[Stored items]
- - - -

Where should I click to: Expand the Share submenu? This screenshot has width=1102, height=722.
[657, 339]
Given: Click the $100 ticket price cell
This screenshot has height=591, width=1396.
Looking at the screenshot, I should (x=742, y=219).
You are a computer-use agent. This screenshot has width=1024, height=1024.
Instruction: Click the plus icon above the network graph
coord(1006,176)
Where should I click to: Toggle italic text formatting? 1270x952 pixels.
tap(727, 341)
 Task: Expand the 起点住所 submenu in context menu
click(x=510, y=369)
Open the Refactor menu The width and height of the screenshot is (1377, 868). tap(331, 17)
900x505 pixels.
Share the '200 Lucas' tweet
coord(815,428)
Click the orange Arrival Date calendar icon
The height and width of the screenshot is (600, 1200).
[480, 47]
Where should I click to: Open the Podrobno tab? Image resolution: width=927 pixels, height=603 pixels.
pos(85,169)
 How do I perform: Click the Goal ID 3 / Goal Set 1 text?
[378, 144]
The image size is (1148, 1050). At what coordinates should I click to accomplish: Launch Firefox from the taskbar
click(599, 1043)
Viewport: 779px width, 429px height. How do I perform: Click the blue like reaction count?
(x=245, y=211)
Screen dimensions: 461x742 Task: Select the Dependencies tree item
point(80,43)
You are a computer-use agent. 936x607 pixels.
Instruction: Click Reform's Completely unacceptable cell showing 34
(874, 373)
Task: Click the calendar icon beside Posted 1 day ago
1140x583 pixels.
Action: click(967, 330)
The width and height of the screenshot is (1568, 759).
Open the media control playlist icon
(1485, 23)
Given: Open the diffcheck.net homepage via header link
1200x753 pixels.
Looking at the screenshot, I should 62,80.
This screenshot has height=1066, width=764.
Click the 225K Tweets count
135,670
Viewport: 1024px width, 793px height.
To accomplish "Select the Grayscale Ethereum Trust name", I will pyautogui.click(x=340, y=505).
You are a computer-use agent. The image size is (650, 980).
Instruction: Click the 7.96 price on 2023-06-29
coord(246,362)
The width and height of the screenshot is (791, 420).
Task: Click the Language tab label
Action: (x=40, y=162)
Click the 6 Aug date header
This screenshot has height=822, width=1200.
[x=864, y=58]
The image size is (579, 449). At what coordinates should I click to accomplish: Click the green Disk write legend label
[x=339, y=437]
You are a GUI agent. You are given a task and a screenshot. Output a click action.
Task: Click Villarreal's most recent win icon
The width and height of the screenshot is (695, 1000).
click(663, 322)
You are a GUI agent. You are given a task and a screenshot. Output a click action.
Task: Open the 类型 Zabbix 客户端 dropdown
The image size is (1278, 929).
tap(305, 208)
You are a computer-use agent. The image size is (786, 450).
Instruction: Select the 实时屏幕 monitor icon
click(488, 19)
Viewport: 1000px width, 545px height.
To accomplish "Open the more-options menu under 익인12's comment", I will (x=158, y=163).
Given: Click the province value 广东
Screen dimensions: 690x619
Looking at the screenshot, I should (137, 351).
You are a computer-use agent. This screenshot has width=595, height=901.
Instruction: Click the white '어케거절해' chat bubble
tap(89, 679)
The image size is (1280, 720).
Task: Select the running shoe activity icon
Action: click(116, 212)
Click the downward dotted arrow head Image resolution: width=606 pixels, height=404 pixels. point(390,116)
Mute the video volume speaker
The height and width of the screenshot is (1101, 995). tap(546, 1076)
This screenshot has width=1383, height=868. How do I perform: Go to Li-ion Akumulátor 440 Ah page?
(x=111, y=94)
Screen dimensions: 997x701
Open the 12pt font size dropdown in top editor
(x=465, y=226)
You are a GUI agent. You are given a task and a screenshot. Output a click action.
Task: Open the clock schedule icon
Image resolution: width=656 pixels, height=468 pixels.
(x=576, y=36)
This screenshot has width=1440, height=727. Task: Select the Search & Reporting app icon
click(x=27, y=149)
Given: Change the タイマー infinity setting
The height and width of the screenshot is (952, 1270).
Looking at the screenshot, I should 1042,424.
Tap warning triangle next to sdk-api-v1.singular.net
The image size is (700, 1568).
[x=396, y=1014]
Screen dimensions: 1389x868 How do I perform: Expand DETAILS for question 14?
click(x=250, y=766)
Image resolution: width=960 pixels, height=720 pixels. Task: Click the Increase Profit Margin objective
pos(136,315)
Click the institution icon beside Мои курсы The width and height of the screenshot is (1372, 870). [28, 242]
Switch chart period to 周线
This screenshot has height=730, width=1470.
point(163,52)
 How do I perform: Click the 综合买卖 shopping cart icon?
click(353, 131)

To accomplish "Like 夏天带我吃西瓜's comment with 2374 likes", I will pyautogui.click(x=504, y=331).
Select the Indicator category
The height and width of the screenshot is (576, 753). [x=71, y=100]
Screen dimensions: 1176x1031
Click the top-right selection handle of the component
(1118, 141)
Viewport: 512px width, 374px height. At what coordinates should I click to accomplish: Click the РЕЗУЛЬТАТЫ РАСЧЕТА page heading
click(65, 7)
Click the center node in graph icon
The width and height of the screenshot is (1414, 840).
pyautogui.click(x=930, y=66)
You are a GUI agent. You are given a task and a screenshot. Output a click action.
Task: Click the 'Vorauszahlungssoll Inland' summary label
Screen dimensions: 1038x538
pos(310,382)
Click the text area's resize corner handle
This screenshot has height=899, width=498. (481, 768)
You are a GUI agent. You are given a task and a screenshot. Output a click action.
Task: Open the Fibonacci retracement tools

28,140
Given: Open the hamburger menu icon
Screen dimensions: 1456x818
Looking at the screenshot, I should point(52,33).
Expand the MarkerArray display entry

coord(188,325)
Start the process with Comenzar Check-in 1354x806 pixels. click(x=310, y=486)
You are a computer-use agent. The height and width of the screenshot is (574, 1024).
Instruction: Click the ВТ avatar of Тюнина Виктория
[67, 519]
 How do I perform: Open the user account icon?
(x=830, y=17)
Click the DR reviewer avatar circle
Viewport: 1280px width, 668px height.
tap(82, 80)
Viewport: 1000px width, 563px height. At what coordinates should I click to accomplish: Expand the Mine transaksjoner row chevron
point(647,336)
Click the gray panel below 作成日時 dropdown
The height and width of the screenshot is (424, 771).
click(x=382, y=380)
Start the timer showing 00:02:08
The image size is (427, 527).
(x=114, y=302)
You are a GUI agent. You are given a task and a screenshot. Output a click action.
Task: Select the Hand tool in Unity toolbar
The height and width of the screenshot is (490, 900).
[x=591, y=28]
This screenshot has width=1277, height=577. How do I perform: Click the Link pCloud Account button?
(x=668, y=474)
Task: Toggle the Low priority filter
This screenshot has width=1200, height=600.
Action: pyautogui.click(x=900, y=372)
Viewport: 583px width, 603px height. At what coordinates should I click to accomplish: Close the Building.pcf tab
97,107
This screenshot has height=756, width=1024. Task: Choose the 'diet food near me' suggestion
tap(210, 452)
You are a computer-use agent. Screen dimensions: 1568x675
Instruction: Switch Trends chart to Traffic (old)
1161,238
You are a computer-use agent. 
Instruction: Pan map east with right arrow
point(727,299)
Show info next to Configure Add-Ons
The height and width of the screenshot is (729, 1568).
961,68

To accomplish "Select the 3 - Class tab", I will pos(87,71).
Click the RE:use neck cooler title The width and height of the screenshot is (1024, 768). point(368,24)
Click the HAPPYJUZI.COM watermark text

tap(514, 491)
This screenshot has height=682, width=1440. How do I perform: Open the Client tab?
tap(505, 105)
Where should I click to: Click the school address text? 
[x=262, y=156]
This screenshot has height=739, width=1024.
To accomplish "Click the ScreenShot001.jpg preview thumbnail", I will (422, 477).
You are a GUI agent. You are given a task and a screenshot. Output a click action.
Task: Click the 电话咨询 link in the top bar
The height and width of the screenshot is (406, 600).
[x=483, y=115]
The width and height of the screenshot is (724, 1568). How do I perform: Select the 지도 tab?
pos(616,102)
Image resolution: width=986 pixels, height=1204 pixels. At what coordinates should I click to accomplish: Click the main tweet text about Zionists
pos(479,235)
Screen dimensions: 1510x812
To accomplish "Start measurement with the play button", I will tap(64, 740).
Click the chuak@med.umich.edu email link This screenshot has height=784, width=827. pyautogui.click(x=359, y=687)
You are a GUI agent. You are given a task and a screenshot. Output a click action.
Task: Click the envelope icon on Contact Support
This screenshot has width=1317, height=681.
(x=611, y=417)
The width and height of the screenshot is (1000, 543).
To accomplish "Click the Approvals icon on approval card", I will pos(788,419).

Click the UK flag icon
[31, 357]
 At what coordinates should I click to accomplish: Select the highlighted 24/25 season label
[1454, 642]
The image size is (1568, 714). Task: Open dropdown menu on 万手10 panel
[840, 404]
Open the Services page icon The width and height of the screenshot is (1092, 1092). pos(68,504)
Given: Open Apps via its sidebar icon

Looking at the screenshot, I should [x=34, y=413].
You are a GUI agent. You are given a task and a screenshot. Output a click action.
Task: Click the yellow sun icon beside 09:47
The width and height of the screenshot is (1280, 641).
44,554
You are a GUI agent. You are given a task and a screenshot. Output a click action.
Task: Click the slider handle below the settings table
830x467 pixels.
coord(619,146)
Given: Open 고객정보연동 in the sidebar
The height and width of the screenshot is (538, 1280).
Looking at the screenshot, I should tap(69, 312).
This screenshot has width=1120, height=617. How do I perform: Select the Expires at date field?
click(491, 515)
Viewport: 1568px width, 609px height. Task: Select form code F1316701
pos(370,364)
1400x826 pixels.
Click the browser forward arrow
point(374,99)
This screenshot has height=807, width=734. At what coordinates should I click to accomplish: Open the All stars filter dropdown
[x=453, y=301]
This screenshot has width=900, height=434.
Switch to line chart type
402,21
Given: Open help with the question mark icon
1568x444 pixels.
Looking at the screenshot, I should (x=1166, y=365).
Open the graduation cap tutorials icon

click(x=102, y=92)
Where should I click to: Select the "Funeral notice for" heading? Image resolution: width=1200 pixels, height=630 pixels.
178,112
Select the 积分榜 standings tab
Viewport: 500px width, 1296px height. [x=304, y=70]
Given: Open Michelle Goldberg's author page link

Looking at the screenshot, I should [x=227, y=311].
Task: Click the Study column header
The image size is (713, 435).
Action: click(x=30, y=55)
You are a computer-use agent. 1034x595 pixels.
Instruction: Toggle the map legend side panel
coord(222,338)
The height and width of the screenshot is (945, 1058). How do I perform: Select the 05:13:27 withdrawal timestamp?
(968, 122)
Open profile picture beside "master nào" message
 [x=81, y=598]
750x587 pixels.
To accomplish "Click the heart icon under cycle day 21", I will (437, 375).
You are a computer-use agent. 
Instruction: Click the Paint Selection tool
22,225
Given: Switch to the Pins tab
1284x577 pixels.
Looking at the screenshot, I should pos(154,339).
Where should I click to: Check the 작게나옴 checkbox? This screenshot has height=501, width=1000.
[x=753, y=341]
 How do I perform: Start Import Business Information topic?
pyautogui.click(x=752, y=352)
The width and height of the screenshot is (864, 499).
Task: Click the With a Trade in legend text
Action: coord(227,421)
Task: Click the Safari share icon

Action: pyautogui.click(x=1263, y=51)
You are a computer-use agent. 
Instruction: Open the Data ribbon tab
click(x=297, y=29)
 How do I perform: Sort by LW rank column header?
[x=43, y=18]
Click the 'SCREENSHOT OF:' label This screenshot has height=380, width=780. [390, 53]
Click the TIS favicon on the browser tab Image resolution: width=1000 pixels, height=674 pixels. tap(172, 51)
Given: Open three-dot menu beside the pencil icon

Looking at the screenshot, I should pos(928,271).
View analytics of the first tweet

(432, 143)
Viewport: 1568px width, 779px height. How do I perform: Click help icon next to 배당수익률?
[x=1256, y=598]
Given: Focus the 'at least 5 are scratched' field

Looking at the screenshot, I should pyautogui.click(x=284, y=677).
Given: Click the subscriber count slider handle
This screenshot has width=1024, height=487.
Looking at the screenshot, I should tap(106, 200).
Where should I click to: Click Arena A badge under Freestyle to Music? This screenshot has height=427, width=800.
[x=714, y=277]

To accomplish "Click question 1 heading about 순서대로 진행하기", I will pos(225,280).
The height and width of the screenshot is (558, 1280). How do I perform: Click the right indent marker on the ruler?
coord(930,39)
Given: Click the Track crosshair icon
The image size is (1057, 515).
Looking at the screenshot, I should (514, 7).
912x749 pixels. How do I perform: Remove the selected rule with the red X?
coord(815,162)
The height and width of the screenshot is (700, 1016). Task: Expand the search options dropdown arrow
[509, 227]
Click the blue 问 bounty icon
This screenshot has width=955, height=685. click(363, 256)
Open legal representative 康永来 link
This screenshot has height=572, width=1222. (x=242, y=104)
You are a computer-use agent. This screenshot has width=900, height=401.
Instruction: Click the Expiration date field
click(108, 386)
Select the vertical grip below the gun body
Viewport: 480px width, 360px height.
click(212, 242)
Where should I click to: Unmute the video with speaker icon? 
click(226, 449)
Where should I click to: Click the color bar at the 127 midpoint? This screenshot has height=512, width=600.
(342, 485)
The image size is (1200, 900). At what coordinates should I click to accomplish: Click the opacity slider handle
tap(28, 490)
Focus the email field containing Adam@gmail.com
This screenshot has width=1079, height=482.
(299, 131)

- - - -

* What this task involves:
Write the number of data lines with "computer", nothing else.

* Exercise output:
12